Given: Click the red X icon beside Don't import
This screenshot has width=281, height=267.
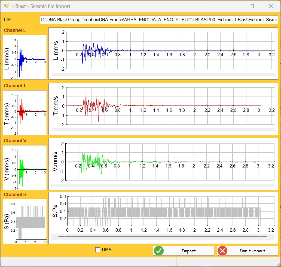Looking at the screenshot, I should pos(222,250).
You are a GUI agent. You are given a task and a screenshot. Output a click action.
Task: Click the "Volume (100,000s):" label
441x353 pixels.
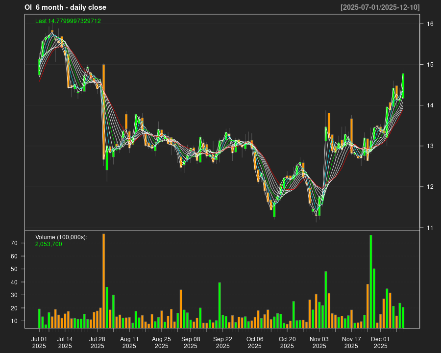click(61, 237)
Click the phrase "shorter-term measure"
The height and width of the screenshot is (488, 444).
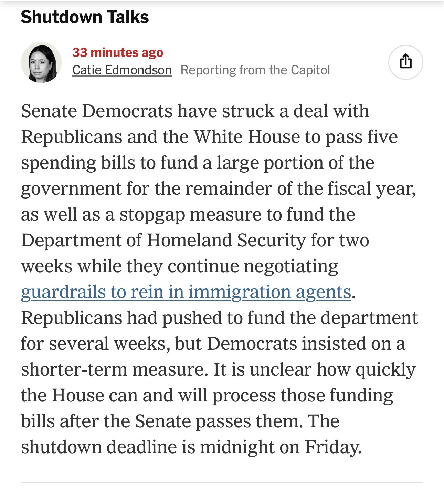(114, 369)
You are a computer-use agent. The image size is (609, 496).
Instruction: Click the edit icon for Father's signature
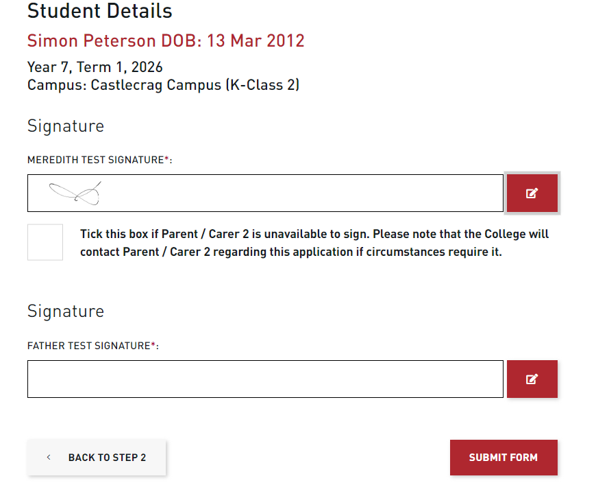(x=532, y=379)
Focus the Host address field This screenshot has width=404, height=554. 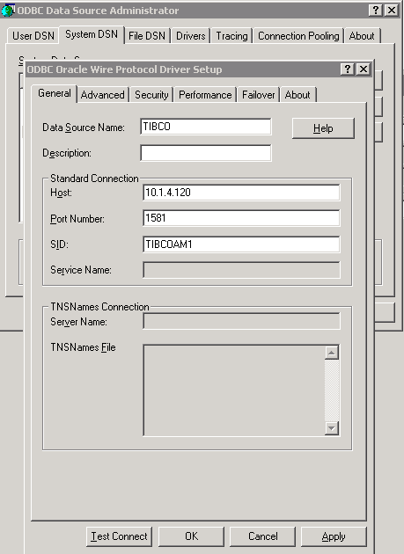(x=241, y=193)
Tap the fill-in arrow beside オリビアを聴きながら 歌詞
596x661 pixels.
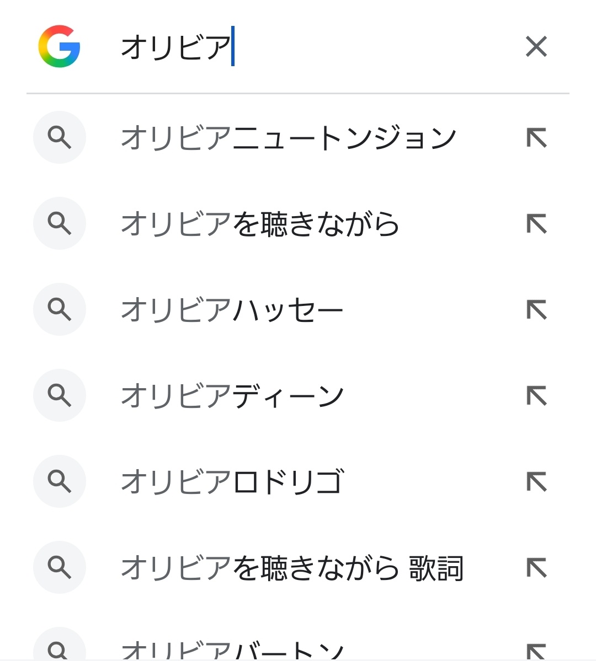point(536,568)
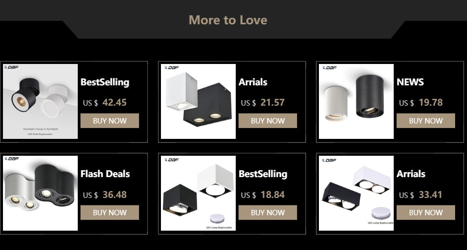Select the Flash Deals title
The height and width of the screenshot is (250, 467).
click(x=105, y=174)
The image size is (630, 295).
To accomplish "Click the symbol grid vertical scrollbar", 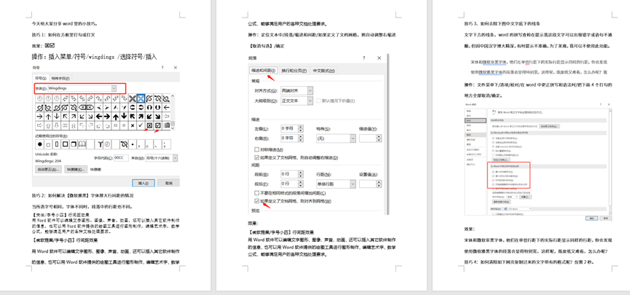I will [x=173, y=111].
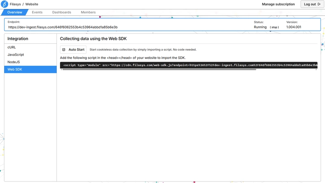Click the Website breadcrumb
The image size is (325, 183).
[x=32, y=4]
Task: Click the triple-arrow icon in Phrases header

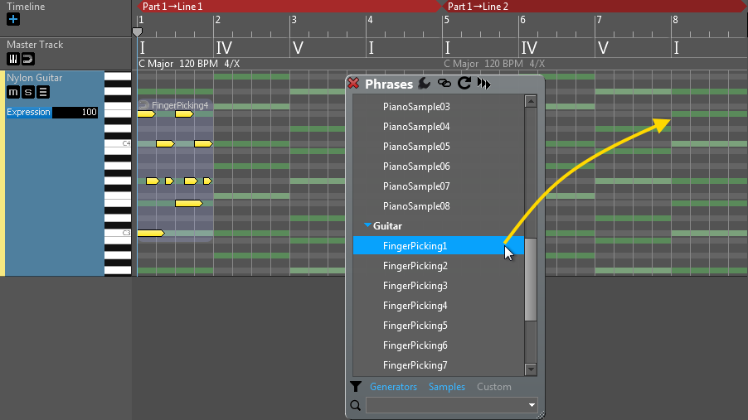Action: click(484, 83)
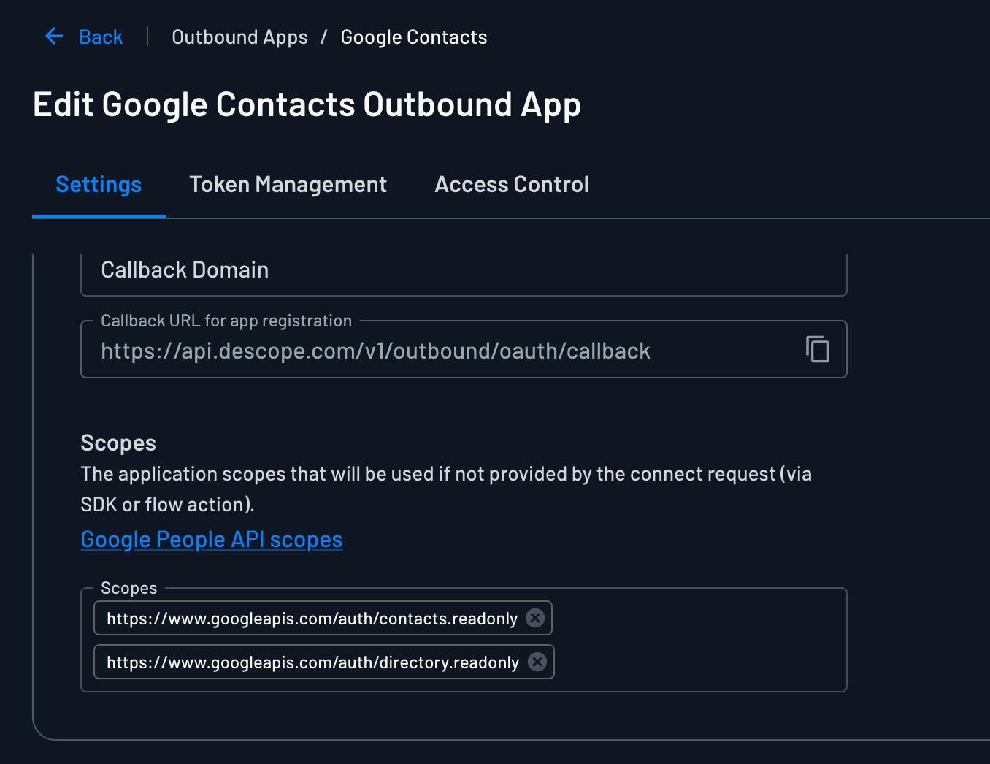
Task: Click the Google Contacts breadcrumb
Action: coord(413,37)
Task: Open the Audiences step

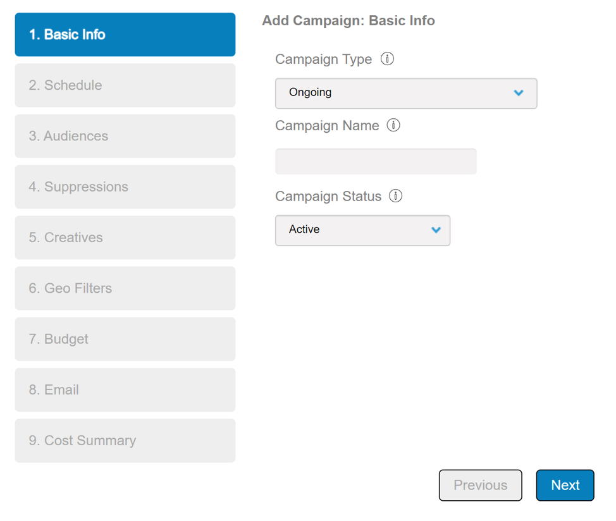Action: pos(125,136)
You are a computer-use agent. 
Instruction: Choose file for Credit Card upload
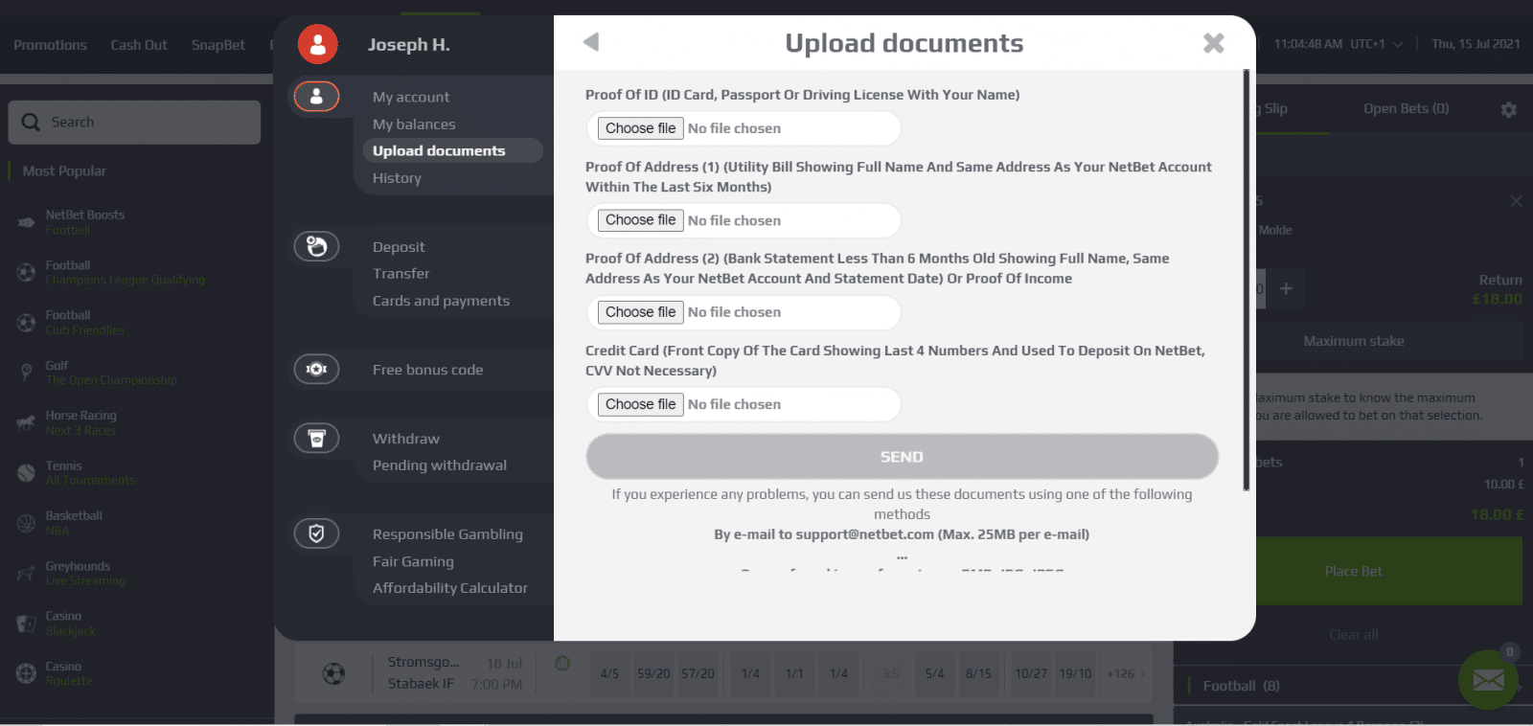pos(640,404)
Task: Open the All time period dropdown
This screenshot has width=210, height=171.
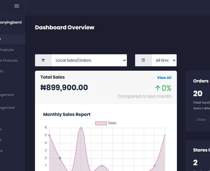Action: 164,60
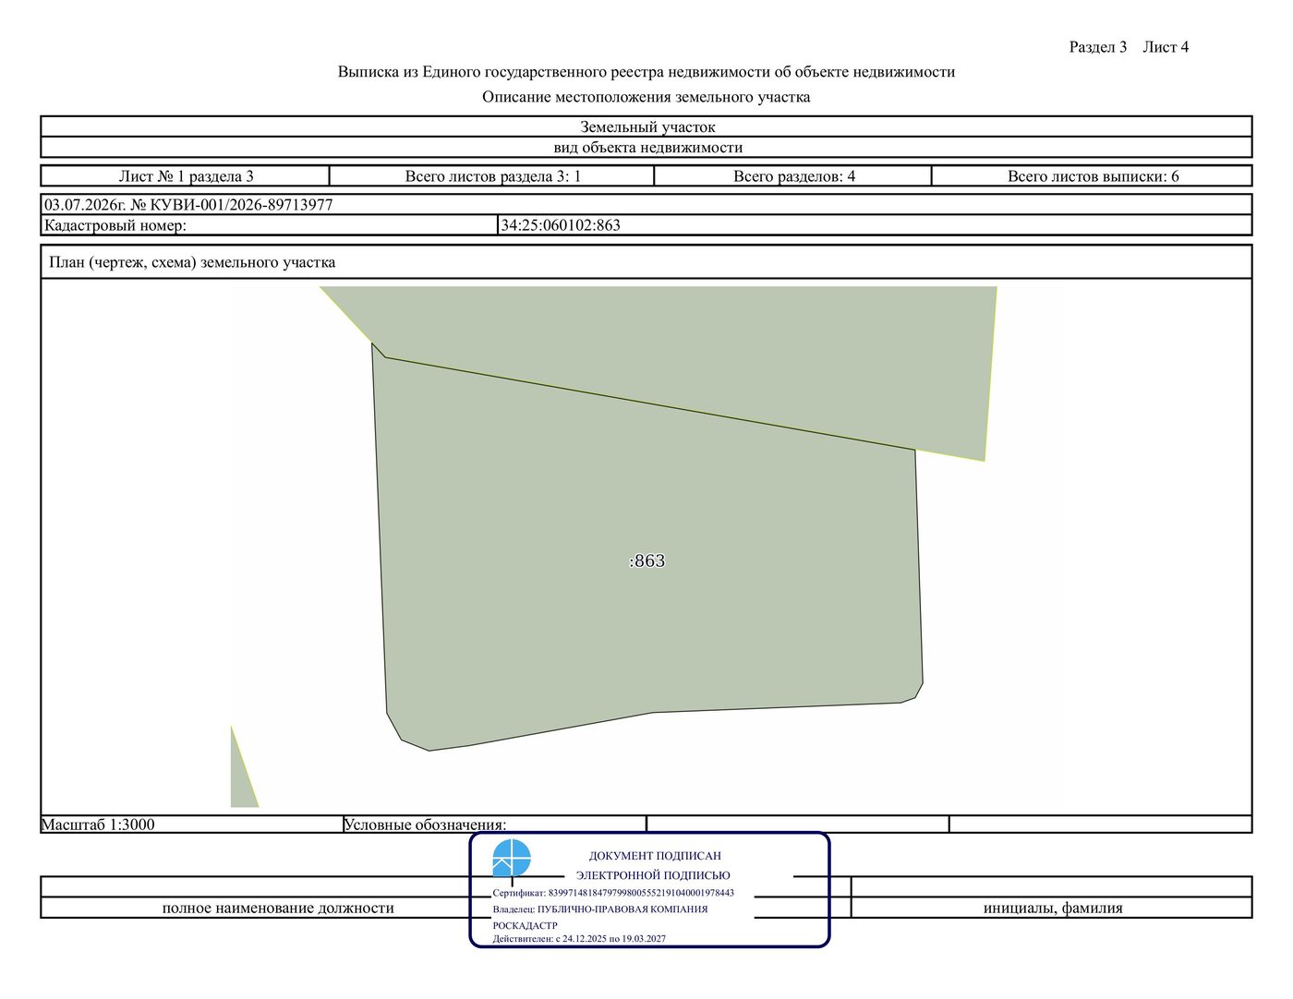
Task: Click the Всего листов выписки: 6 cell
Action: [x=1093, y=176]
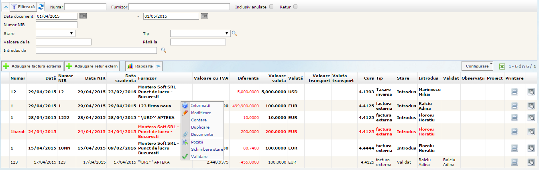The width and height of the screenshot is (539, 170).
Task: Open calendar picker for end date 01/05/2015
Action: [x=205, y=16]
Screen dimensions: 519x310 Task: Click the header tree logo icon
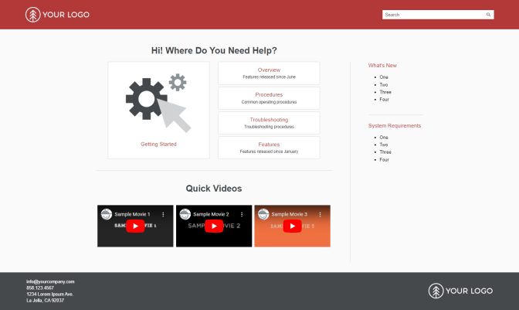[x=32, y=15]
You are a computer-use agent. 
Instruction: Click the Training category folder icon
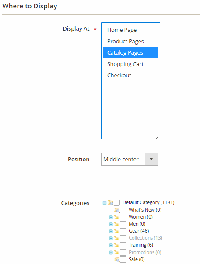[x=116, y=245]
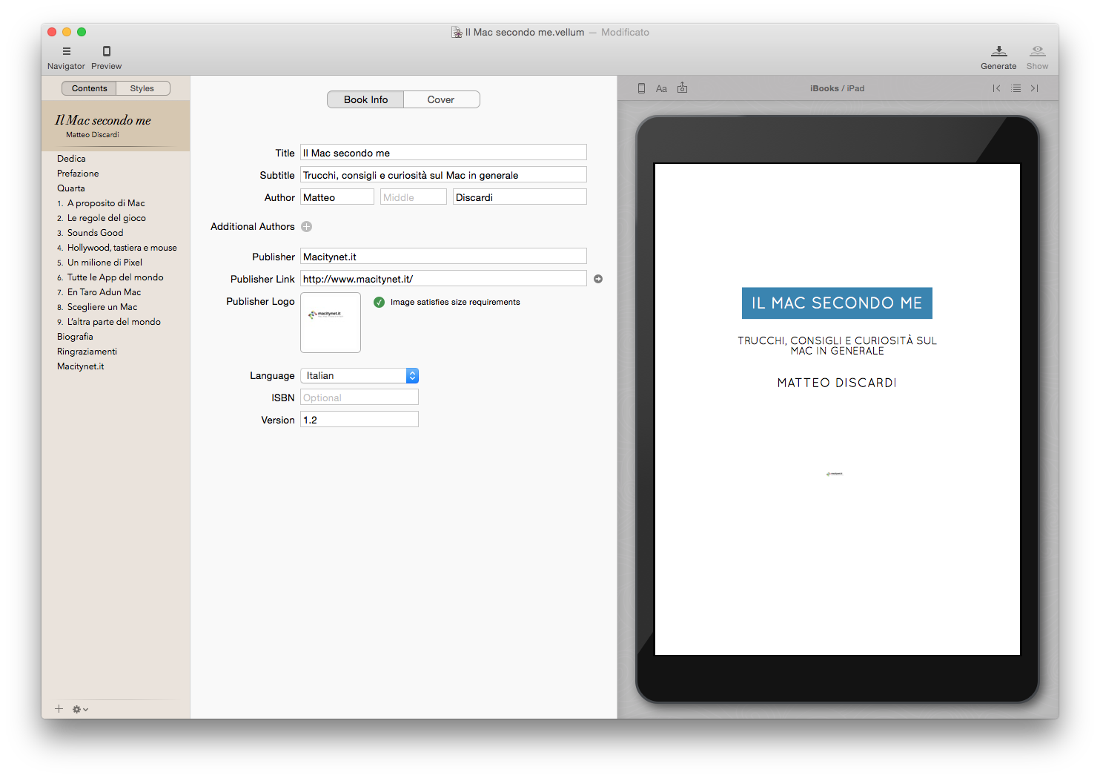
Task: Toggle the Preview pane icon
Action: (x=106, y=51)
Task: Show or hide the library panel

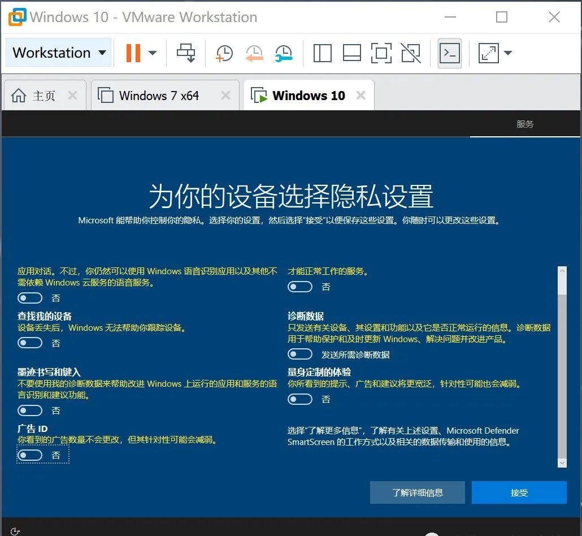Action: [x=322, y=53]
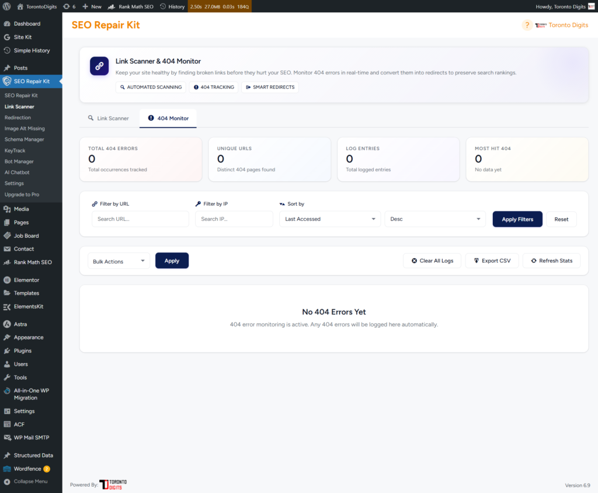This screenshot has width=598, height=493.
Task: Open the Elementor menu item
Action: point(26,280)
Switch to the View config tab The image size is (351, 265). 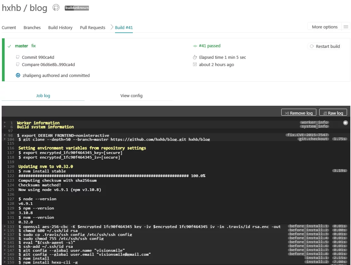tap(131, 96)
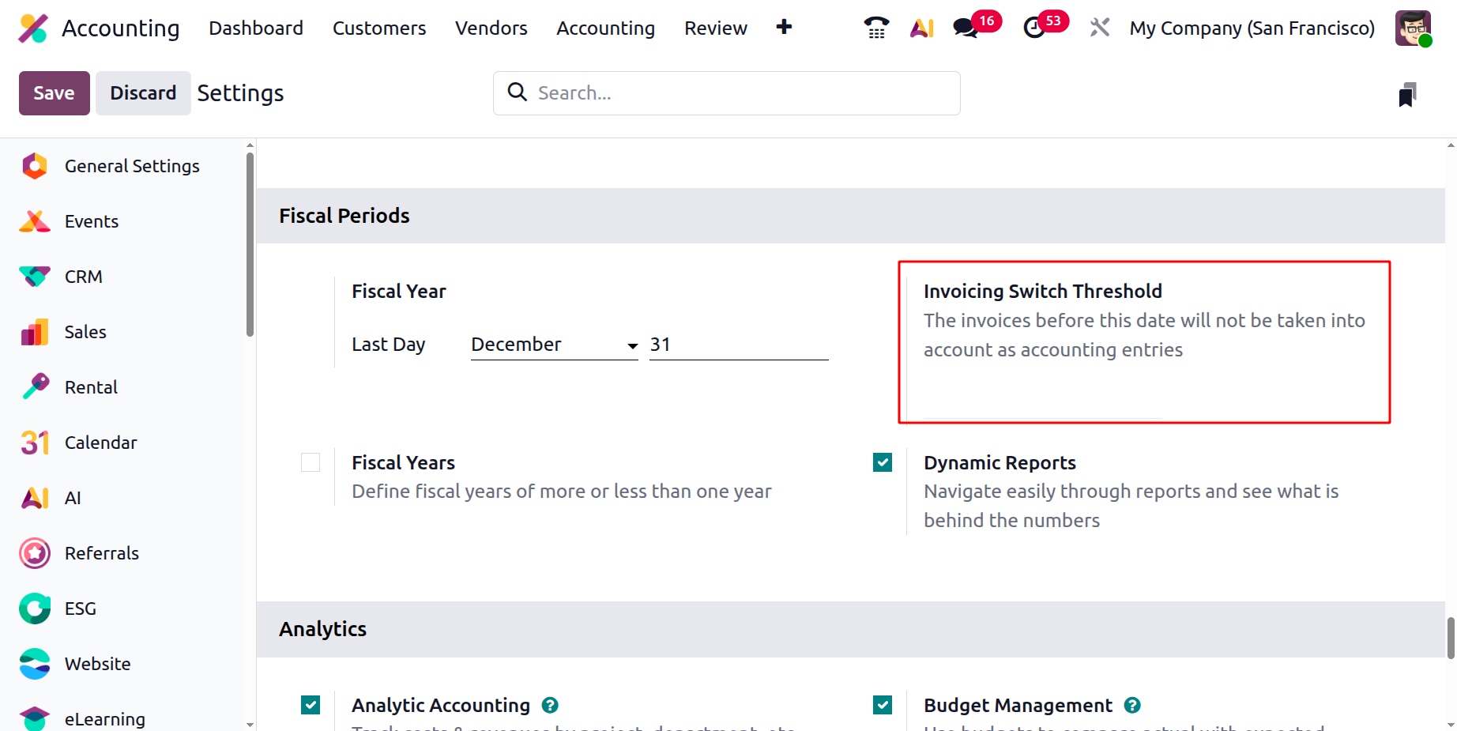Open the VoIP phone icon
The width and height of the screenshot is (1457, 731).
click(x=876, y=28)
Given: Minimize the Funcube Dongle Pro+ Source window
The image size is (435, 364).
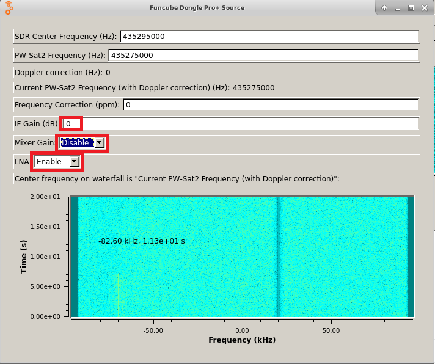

------------------------------

- [What you will do]
In the records above, find each line that mentions the word "agent", and copy it.

- [Reply]
You are a GUI agent. You are given a task and a screenshot. Output a click action.
You are a computer-use agent. The image size is (609, 496).
You are a computer-use agent. 
You are a computer-use agent. 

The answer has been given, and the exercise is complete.